House Speaker Robert DeLeo first pledged to help assemble an omnibus piece of legislation in early June and said his goal was to get the bill to Baker's desk by July 31. The Senate released its bill July 6 and approved it July 14 after overcoming a difficult rollout and a lengthy session with a final vote taking place after 4 a.m.
DeLeo said the legislation was difficult to discuss and debate but respect was held on both sides.
"I don't think that people on either side had any anger at the other side," DeLeo told the News Service Friday night. "But having said that I think we wanted to try to get it as right to make sure that everyone had the proper protections, whether it was people Black and Brown or whether it was the members of the police force to make sure that everyone was treated fairly."
Carol Rose, executive director of the American Civil Liberties Association of Massachusetts, said the bill "does not reflect the fierce urgency that deadly police violence against Black people demands. Instead, it reflects the depth of entrenched opposition to necessary police reform. Police unions and officers used the weapon of fear to maintain the status quo and undermine even very moderate reforms."
The House bill, if signed into law, "will not help victims of violence hold police accountable," Rose added, calling for an end to qualified immunity and the empowerment of "victims of police violence to seek justice for the harms they have suffered and to hold abusive officers directly accountable."
Among the various permanent commissions the bill creates, one on the status of African Americans would attempt to help lawmakers create solutions to discrimination and issues facing the Black community. The legislation also bans the use of facial technology, chokeholds, and regulates the use of tear gas and rubber bullets unless officers have no other options to protect public safety.
A push to completely ban the use of tear gas and other chemical weapons by police officers in the House version failed Thursday after Rep. Mike Connolly's amendment died on a 38-120 vote. Rep. Jack Patrick Lewis publicly supported the amendment comparing the use of such weapons to scenes of the "horrors of war and authoritarian regimes."
Much of the debate in the House took place behind closed doors and on conference calls and House leaders packed bundles of proposed changes into three consolidated amendments, an approach that limited some public debate. The first dealt with the standards that must be met in order for a preliminary inquiry into an officer's conduct to be launched and for an officer to be certified.

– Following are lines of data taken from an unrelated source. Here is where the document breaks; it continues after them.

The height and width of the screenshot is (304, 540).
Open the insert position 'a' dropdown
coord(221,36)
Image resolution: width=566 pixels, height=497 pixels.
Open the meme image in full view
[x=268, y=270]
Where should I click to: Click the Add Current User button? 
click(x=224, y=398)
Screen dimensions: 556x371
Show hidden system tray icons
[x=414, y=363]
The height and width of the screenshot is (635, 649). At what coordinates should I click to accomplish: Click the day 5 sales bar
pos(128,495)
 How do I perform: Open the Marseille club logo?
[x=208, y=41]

Under one successful consolidated bundle, the commission could start a preliminary inquiry if it finds "by a preponderance of evidence" that the officer was part of an officer-involved injury or death, committed a felony or misdemeanor or violated state standards. Requirements to decertify an officer remained "by clear and convincing evidence."
One proposal from Rep. Liz Miranda drew emotional speeches from Democrats and a Republican around the issue of further restricting no-knock warrants. The amendment passed on a 83-76 vote Wednesday and only allows law enforcement officers to use the warrants if they have "no reason to believe that minor children or adults over the age of 65 are in the home."

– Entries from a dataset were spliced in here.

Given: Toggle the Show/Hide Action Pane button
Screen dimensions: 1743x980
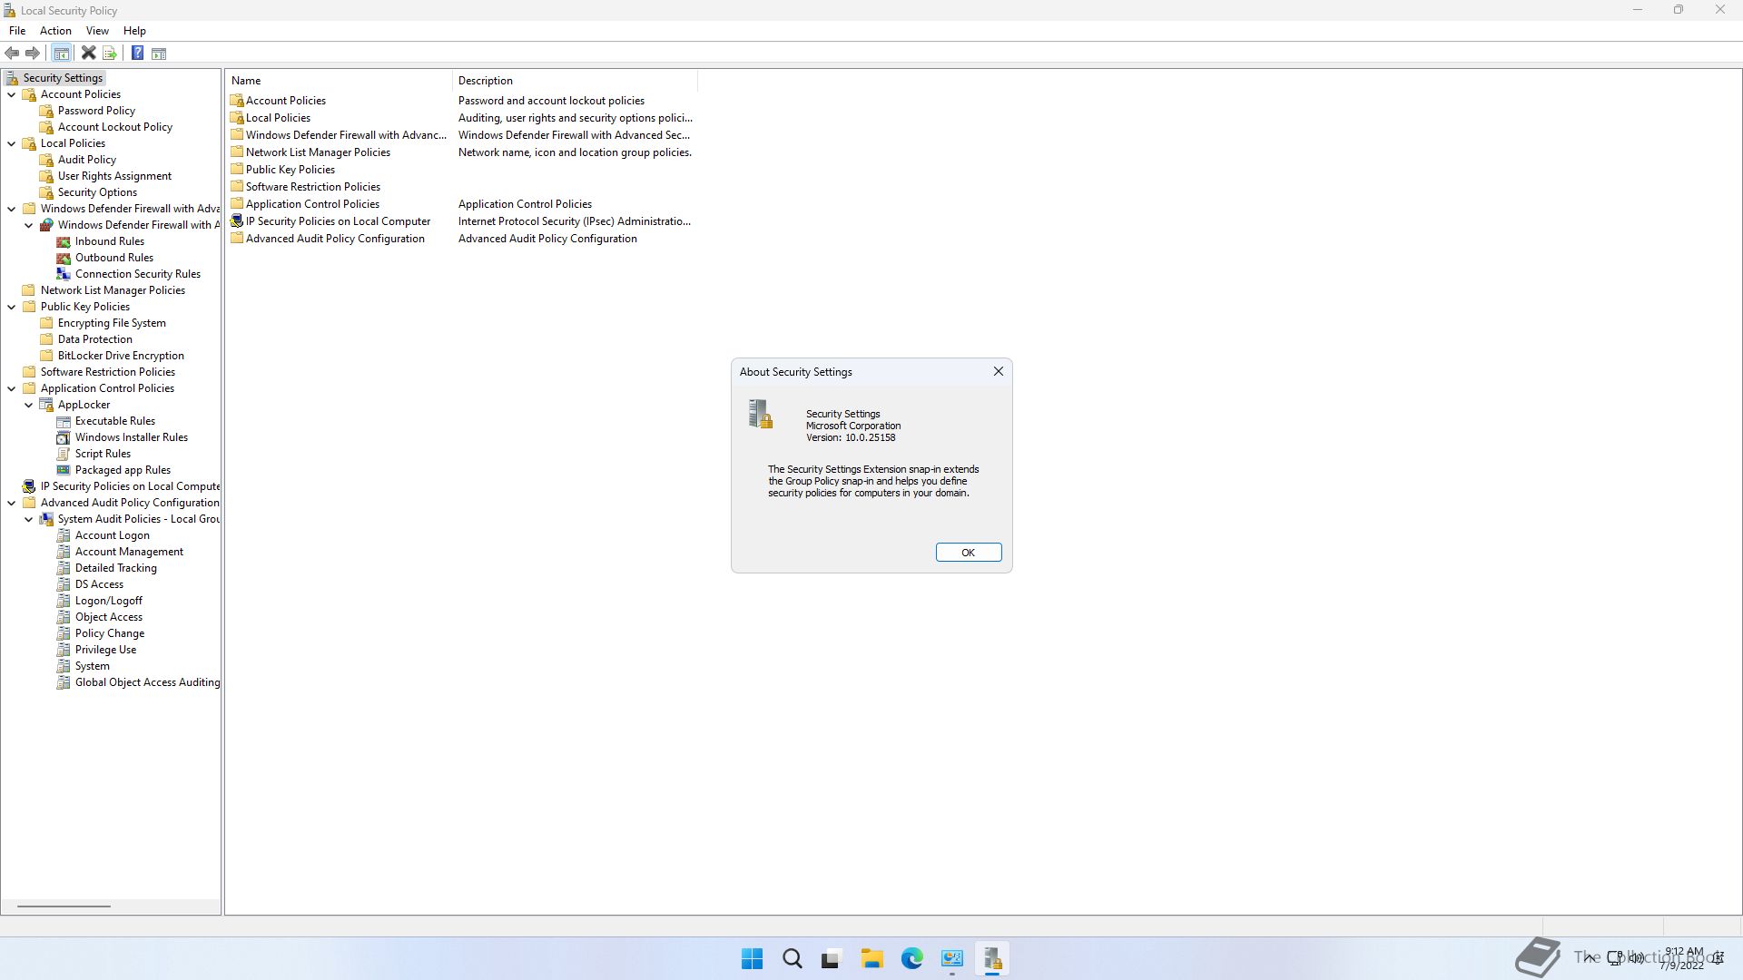Looking at the screenshot, I should pos(159,54).
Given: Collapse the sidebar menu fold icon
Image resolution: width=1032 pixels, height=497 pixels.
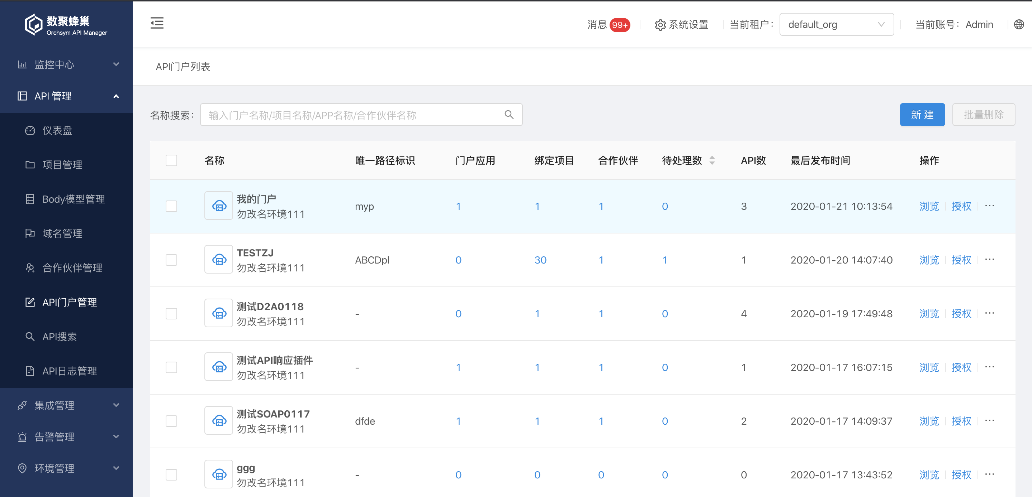Looking at the screenshot, I should coord(157,23).
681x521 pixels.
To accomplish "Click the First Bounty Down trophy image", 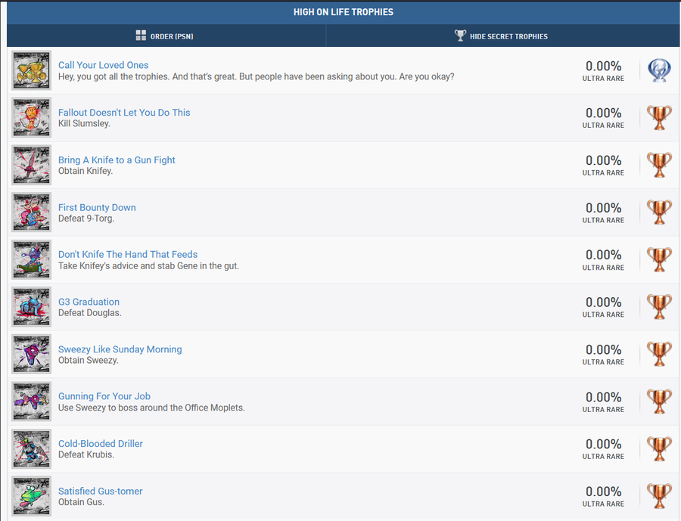I will (32, 212).
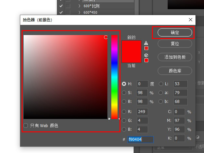Click the web-safe color cube icon

point(146,55)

Rep. Timothy Whelan, a former State Police trooper, argued that the amendment put law enforcement lives in danger and recounted a situation where he said he would likely have died if a no-knock had not been utilized.
Prior to the vote, Miranda recalled the death of Breonna Taylor and Ayanna Stanley Jones, both of whom were killed after police entered their households.
"It could have happened in Massachusetts," Miranda said on the House floor, adding that her amendment "is to save women like me, like Breonna, and girls like Ayanna."